Your task:
Format the lines below as a Markdown table with the columns Number and Text. Begin at the line containing "The height and" and stop after the line containing "Looking at the". Skip blank lines and leave the pictures out.

The input:

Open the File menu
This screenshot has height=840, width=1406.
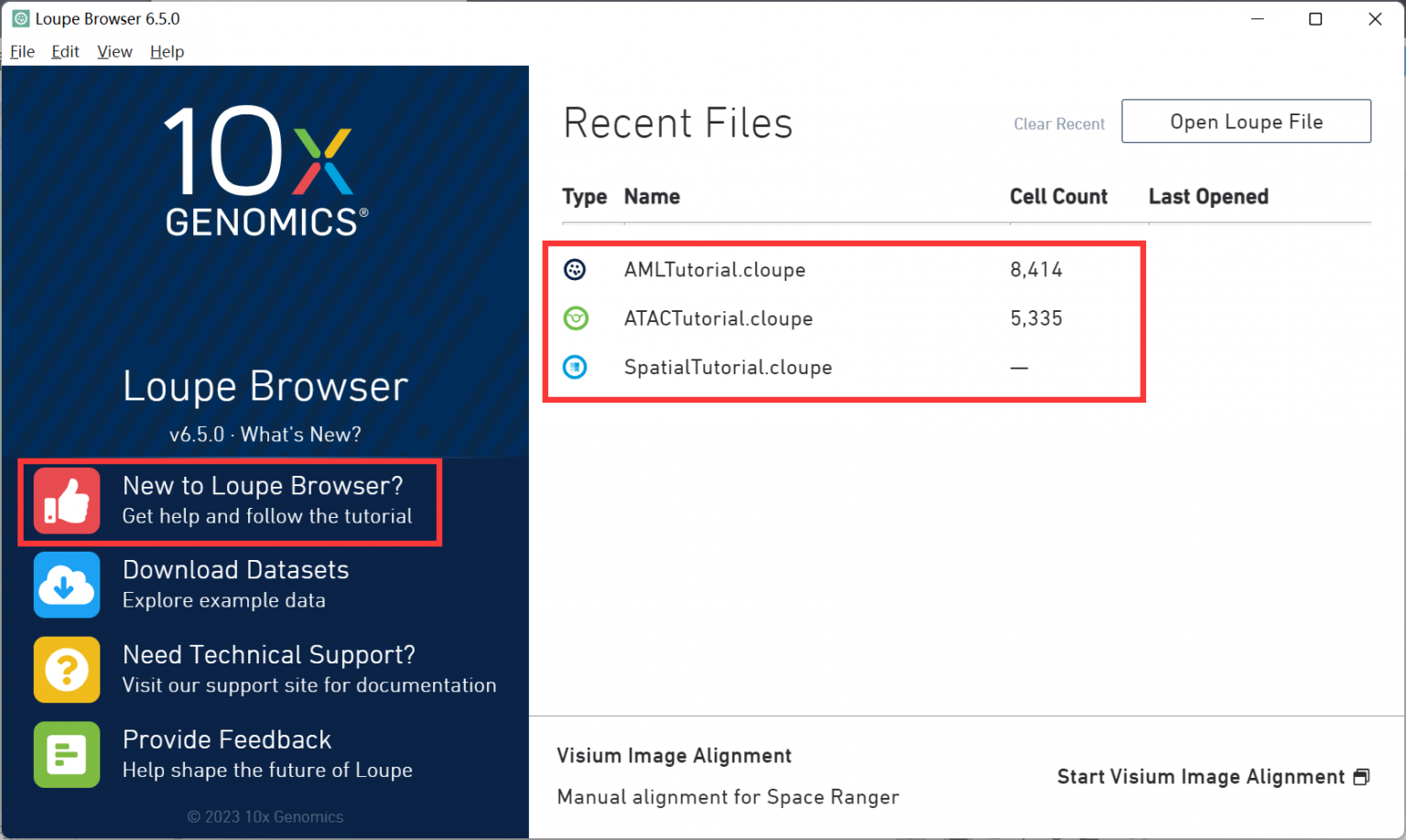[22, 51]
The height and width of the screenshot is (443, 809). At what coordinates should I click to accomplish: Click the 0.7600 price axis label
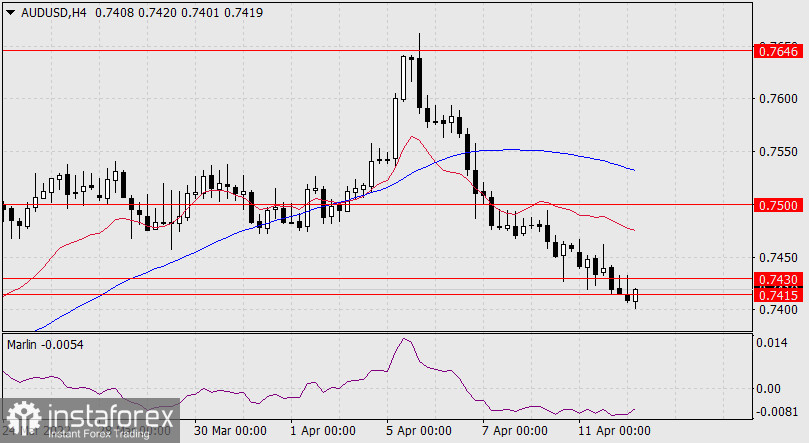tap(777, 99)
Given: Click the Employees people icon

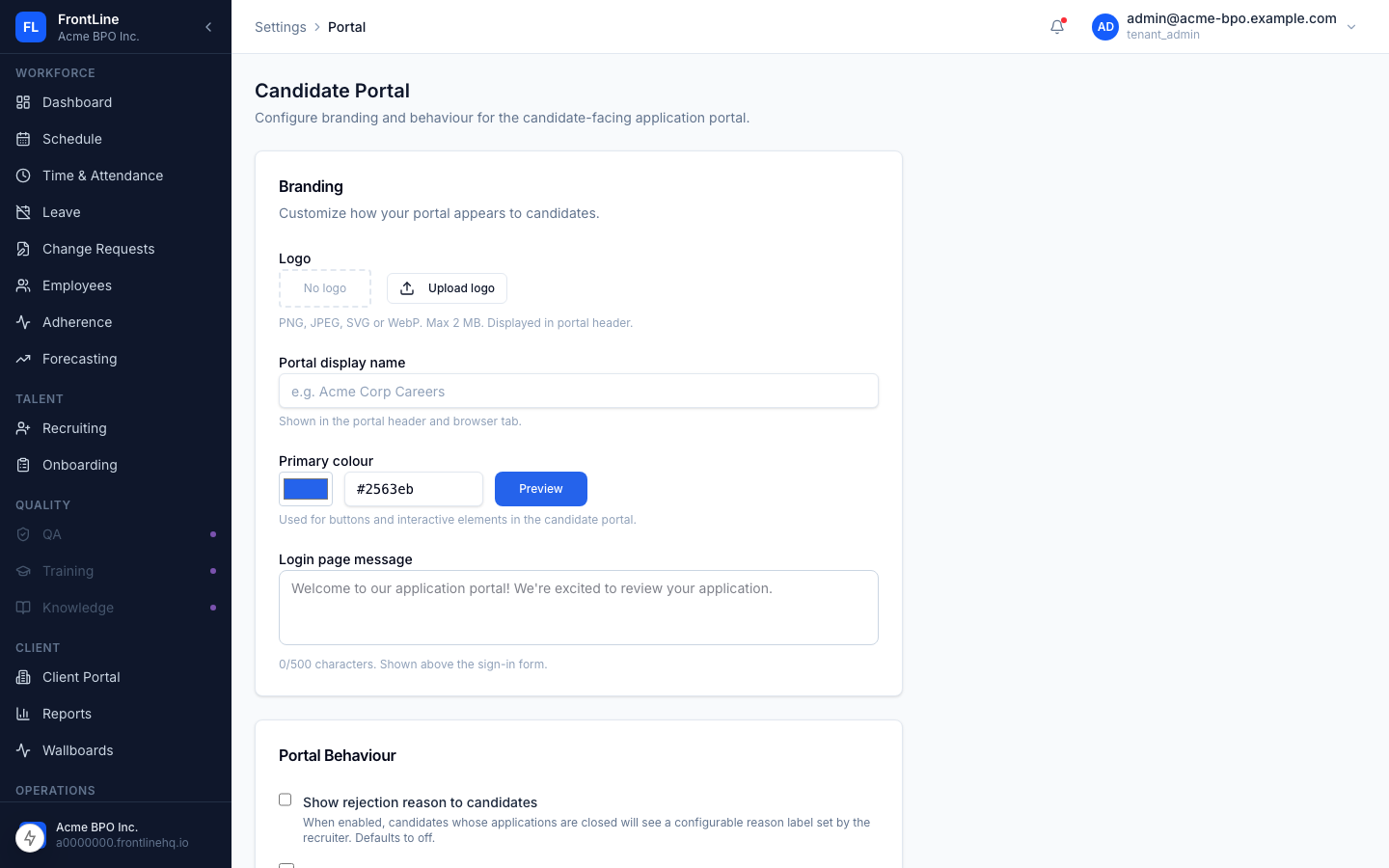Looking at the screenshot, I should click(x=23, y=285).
==
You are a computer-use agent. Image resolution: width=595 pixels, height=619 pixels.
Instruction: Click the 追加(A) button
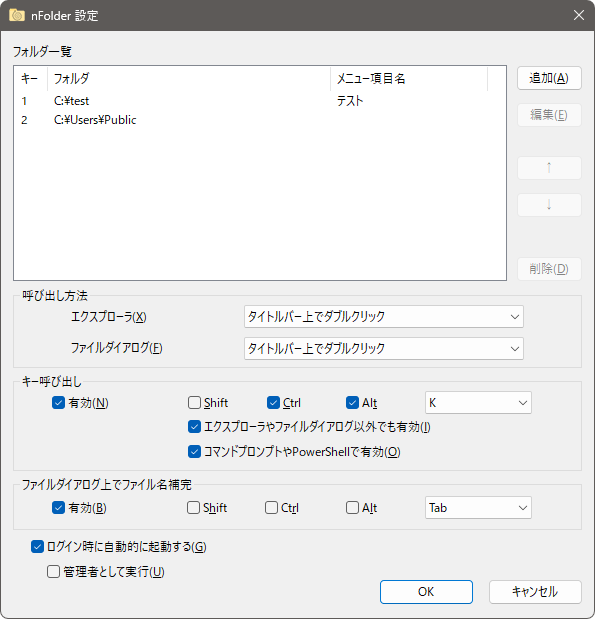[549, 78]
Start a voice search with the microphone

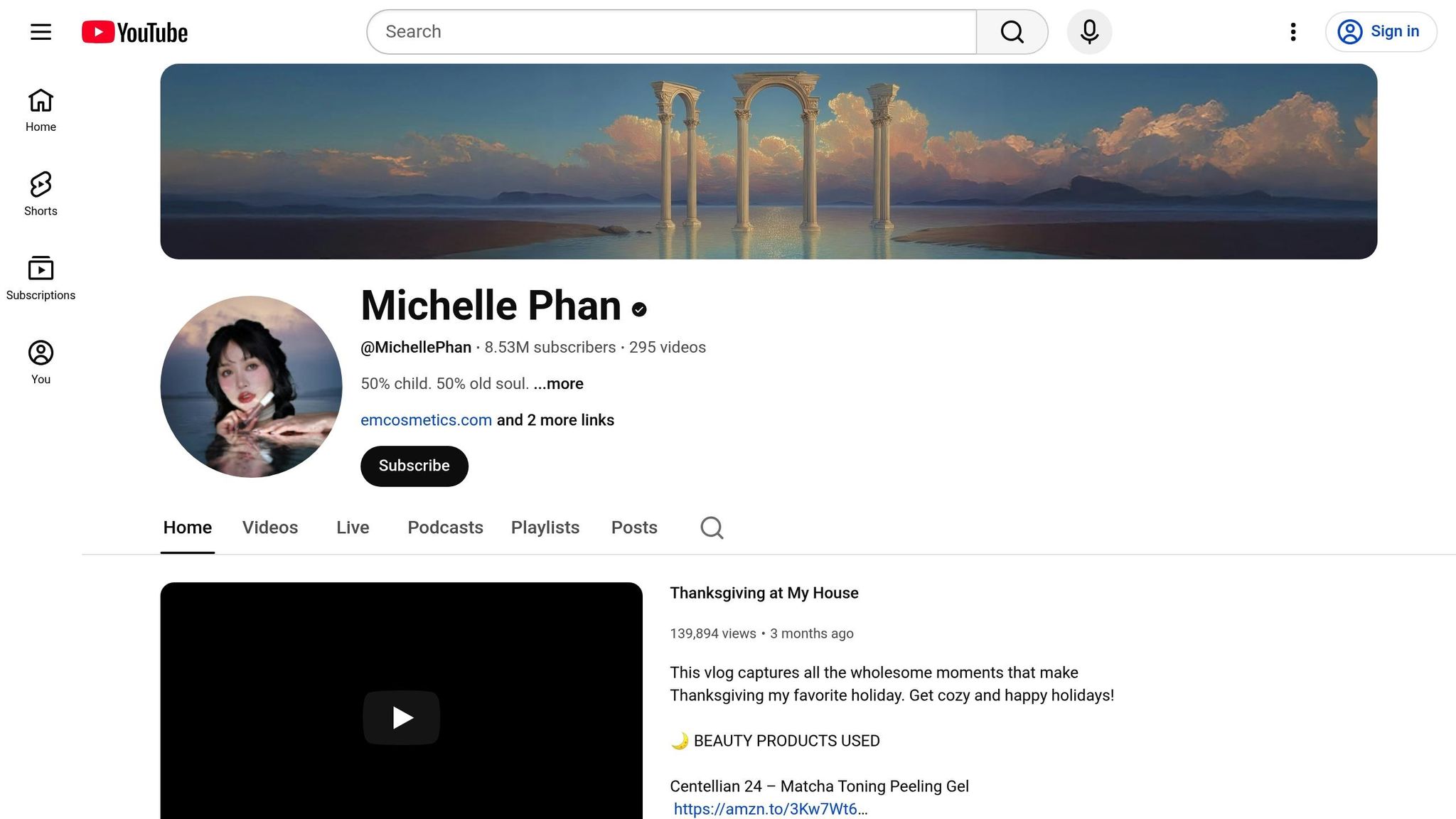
--
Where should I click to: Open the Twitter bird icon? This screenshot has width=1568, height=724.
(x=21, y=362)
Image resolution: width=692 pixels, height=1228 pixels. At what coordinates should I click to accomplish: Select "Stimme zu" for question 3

Solved exercise:
| Number | Text |
|---|---|
| 1 | The height and width of the screenshot is (443, 809). At what coordinates should I click to accomplish: Click the 0.7600 price axis label |
| 2 | tap(777, 99) |
| 3 | Given: Click the Employees people icon |
| 4 | Looking at the screenshot, I should click(x=23, y=285). |